Extract to read:
━━━━━━━━━━

Mar 4 2008
A toxic pollutant spread by oil spills, forest fires and car exhaust is also present in cigarette smoke, and may represent a second way in which smoking delays bone healing, according to research presented at the annual meeting of the Orthopaedic Research Society in San Francisco.
In 2005, researchers from the University of Rochester Medical Center identified one ingredient in smoke, nicotine, that delays bone growth by influencing gene expression in the two-step bone healing process: stem cells become cartilage; cartilage matures into bone. In the current study, some of the same researchers found that a second smoke ingredient, the polyaromatic hydrocarbon benzo(a)pyrene (BaP), also slows bone healing, but in a different way.
Smoking has been shown to delay skeletal healing by as much as 60 percent following fractures. Slower healing means a greater chance of re-injury and can lead to chronic pain and disability. The obvious solution is for smokers to quit when they get hurt, but studies show that just 15 percent can.

━━━━━━━━━━

Apply what you read:
1 – Name every means the bone healing report gives by which the toxic pollutant is spread.
2 – Echo the bone healing report word for word, starting with "In 2005, researchers" and going on through "a different way.".
The listing that comes next has nothing to do with the bone healing report.

━━━━━━━━━━

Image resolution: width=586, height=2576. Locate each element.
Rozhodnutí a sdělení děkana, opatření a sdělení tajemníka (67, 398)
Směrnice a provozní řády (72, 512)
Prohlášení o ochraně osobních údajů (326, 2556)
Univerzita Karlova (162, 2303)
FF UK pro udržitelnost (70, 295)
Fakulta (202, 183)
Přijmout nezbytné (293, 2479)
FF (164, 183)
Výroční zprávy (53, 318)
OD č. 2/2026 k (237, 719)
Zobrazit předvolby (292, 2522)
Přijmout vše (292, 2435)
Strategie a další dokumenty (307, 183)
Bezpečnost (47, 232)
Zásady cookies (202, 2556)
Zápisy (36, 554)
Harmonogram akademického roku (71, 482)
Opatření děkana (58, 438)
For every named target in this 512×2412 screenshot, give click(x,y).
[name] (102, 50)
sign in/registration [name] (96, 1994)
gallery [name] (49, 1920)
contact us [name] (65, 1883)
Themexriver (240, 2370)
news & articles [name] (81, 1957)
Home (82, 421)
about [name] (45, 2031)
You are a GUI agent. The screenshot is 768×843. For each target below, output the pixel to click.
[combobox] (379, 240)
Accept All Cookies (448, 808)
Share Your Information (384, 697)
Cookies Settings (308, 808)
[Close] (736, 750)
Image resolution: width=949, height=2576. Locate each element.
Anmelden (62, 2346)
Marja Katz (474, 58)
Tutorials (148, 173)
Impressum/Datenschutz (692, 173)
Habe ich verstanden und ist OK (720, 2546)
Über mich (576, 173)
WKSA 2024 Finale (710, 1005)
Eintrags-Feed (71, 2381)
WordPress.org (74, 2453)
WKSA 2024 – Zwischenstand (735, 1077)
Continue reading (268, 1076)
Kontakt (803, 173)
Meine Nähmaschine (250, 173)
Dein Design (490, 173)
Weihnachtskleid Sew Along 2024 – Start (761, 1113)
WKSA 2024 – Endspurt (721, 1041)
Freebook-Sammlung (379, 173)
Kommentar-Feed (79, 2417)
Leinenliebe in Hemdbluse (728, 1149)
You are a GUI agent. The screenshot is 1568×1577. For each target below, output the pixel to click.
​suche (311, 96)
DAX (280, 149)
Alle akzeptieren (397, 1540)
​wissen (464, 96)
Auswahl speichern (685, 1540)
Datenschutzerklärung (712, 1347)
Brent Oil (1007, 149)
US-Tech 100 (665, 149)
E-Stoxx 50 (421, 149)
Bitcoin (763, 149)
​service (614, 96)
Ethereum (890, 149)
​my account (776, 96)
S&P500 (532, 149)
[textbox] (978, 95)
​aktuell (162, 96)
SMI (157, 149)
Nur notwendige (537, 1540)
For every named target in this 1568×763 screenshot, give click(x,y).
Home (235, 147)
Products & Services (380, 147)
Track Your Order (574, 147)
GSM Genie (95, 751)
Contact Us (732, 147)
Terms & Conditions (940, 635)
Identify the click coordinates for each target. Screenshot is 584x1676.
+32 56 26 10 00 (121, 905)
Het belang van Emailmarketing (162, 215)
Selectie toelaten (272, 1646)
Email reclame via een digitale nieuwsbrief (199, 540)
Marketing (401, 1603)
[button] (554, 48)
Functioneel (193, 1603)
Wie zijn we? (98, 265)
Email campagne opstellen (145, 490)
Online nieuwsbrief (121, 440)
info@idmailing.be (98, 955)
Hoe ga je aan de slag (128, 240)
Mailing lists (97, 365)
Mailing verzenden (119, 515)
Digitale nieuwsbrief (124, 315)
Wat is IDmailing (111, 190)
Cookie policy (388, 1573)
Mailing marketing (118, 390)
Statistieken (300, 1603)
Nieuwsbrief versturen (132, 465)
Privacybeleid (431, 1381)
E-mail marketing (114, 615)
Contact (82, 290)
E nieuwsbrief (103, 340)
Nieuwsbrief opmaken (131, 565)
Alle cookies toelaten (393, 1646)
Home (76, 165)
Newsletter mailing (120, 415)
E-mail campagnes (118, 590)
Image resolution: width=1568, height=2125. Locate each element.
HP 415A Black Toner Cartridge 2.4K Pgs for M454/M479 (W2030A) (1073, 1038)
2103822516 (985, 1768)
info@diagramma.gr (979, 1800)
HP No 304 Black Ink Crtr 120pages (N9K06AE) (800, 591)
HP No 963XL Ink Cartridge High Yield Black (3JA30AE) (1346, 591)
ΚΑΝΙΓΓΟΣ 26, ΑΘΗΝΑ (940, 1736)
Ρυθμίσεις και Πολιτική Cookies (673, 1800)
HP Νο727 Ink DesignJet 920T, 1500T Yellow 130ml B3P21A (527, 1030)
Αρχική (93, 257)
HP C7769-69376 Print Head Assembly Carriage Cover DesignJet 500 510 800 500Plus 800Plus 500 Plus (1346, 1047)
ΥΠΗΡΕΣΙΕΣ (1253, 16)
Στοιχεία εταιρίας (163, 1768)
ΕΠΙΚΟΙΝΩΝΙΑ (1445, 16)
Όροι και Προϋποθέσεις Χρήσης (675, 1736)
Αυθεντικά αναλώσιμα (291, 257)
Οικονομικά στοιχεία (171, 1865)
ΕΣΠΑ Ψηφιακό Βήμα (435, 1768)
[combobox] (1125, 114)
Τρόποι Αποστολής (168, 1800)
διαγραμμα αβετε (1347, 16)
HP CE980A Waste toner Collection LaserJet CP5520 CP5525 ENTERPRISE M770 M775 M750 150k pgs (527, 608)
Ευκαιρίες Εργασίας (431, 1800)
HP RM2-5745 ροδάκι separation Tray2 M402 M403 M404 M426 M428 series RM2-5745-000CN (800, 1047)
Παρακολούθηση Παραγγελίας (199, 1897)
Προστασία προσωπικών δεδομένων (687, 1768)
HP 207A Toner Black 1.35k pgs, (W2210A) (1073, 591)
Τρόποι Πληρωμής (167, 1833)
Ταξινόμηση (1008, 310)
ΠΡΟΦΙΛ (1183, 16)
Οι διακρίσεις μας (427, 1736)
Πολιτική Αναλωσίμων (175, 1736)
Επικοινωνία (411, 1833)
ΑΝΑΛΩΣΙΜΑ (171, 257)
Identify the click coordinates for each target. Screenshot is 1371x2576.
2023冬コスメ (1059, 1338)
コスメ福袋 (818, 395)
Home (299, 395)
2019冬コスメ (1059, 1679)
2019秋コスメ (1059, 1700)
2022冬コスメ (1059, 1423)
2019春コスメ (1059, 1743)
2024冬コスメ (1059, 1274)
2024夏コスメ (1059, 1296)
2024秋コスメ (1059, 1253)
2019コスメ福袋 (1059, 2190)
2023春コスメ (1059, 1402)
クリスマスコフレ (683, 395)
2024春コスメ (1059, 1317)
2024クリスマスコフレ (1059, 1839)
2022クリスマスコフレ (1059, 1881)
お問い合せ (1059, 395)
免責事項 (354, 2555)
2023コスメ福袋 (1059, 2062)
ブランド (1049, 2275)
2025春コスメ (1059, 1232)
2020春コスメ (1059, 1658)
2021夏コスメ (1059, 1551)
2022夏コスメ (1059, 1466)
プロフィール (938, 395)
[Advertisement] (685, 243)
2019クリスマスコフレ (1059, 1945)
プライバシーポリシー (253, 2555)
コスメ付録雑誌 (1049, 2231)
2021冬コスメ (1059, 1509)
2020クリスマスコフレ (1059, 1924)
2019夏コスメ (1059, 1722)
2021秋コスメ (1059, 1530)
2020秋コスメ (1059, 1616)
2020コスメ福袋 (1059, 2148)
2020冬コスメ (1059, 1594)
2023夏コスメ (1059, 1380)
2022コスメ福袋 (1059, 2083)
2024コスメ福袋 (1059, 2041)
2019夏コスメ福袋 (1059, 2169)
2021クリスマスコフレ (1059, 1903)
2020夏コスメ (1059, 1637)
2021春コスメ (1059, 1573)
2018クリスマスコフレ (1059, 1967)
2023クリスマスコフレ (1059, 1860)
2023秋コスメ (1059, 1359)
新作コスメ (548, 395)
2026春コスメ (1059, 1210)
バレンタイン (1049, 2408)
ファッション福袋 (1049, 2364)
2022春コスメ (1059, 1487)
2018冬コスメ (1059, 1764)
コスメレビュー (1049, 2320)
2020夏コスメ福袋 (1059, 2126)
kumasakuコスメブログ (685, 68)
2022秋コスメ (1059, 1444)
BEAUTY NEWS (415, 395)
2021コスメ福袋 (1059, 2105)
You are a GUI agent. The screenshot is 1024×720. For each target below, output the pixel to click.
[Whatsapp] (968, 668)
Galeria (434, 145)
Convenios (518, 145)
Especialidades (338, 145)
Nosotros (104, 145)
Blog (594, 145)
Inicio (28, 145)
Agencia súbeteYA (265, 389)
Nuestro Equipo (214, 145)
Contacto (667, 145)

━━━━━━━━━━

Responses per task:
1 – Oil spills, forest fires, and car exhaust.

2 –
In 2005, researchers from the University of Rochester Medical Center identified one ingredient in smoke, nicotine, that delays bone growth by influencing gene expression in the two-step bone healing process: stem cells become cartilage; cartilage matures into bone. In the current study, some of the same researchers found that a second smoke ingredient, the polyaromatic hydrocarbon benzo(a)pyrene (BaP), also slows bone healing, but in a different way.